Provided passage.

The above two questions at first do not seem related. But given a little thought, they are. This is not to say that my bad relationship with my dad is the reason I did not come out earlier, but it certainly contributed to things. There is certainly a lot more about why I did not come out that I cannot cover in this post.
When I was in the 6th grade I was left at home babysitting my younger brothers. I was always somewhat of a pyro and took this opportunity to play with some matches in the garage. Yes, I know this was a stupid thing to do, and knew it at the time. So in the mind of an 11 or 12 year old I made sure I was safe keeping a bucket of water and a fire extinguisher nearby. After playing with matches for a while I got bored cleaned everything up and put it away. However, as anyone who has lit a match knows they put off a very distinctive smell. This smell escaped my notice at that time.
My parents came home and immediately noticed the smell. After doing a quick check to make sure nothing was burning they searched for evidence and found a couple match sticks that I missed. This sent my dad over the edge. He picked me up and slammed me against the wall and held me there screaming at the top of his lungs for what felt like an eternity with my feet dangling off the ground. This is when our relationship permanently changed.
I am not saying that I should not have been yelled at and I am not saying that I necessarily blame my dad should be entirely blamed for his severe reaction, but he has a reputation for going to the extreme. For example at dinner one day he did not like how my brother was chopping his spaghetti. Therefore he exaggerated what he thought my brother was doing and flung spaghetti onto the ceiling in his anger. There have also been holes in walls and doors in every house we have lived in from when he has lost his temper. He never hit us, but he could spin up into a rage in seconds.
I also played soccer for a few years growing up. My dad played soccer in high school and college, therefore he decided to coach my team. He yelled from the sidelines the entire game every game to the extreme. We were not allowed to go out and play but were told exactly how to play every minute we were on the field, or at least that is how I felt. I quit soccer after three years because I could no longer handle him being the coach.
There are many more stories I could tell, but there is one final one that is the icing on the cake. Several years after the other stories being a horny teenager I found some pictures on the web. I also printed a couple of them to use at night. Unsurprisingly my parents found out, about me browsing the pictures on the web. After finding this out they sat me down and basically cut off my internet access. They asked me why I was looking at the pictures and not being ready to come out I explained that I was just curious. By this time I had forgotten about the printed ones. I understand how they handled this situation and it has nothing to do with my relationship with my dad.
About 6 months later my mom was flipping my mattress and found the printed pictures between my mattresses. As I said I had forgotten about them or I would have gotten rid of them. Well, that night my dad comes into my room, shows me the picture my mom found, and in a very condescending tone says “I am afraid to ask as I am afraid I am going to be disappointed. But based on these pictures I cannot think of any other reason you would not have gotten rid of them. I am afraid that you are gay. Are you?”
That conversation is one of the reasons I never came out. The way he asked the question to me sounded like if I said yes I was gay he would have thrown me out or sent me to therapy or something. I can and have forgiven him for most of the other stuff even if I have not told him. But that one question and how it was asked is something I have never forgiven him for. That one question led to bouts with depression, suicide attempts, and a lot of additional stress in my life. Can I forgive him someday? Maybe. Do I know when that may be? No.

Data supplied.

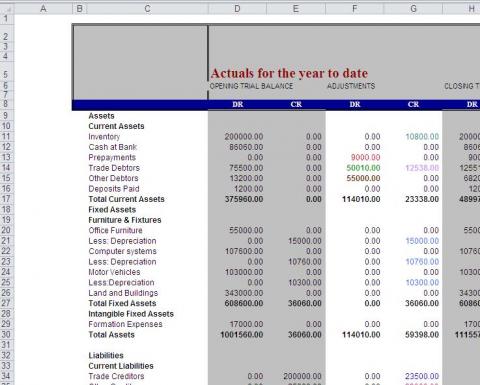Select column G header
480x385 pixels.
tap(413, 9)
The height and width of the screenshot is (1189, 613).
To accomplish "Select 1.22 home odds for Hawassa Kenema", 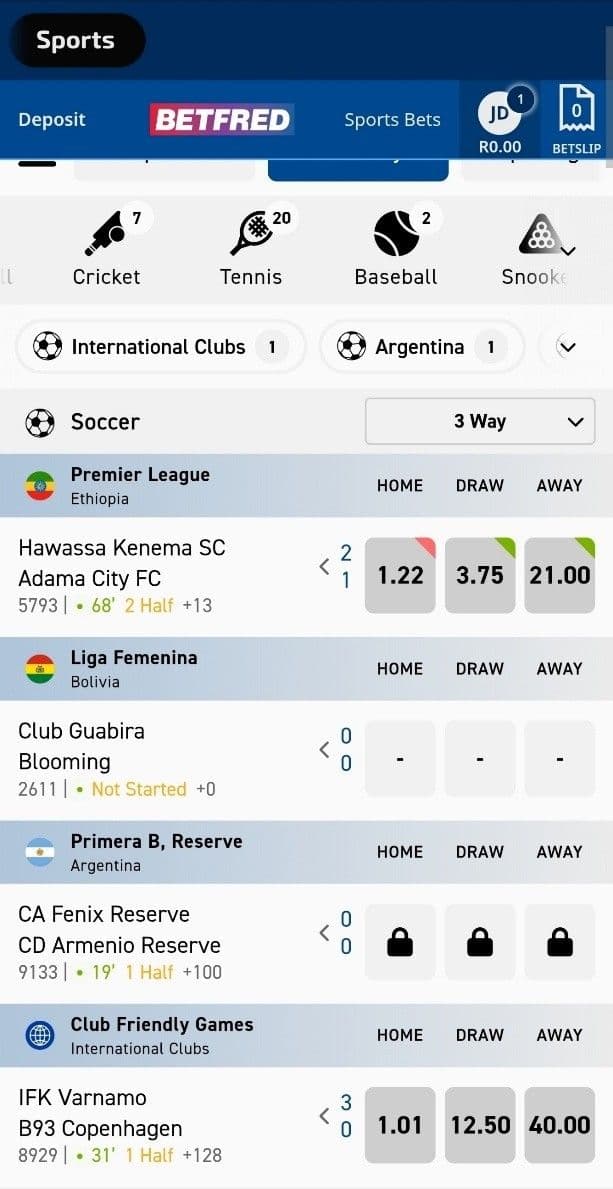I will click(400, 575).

==

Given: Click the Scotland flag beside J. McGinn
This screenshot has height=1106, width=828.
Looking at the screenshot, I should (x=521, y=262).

About this task.
Answer these about the post on the writer's father:
1. What two things did the writer keep nearby while playing with matches in the garage?
2. After how many years did the writer quit soccer?
3. Where did the writer's mom find the printed pictures?
The listing has nothing to do with the text.

Output of the task.
1. A bucket of water and a fire extinguisher.
2. Three years.
3. Between the writer's mattresses, while she was flipping the mattress.